» **EXCERPTED DATA**
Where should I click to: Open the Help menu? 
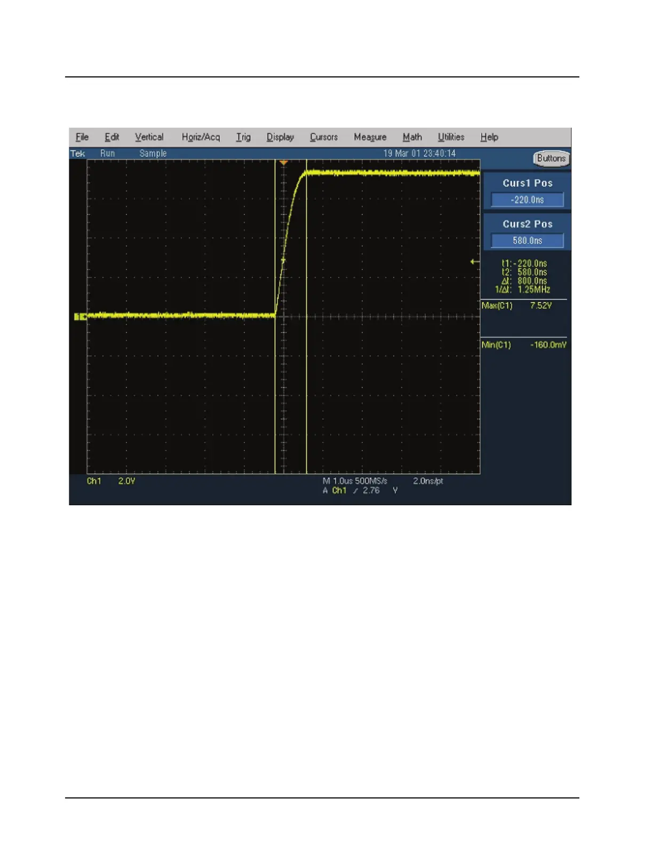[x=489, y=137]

---

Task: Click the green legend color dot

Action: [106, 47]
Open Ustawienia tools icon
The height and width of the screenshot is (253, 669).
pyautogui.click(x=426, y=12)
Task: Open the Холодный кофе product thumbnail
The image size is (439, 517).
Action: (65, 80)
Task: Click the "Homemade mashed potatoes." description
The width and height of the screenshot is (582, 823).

» **EXERCISE OBJECTIVE**
Copy out the rows from the line containing "Task: Open the" through the line containing "The width and", unchanged.

» **RESPONSE TO THIS TASK**
Task: Open the Холодный кофе product thumbnail
The image size is (439, 517).
Action: (65, 80)
Task: Click the "Homemade mashed potatoes." description
The width and height of the screenshot is (582, 823).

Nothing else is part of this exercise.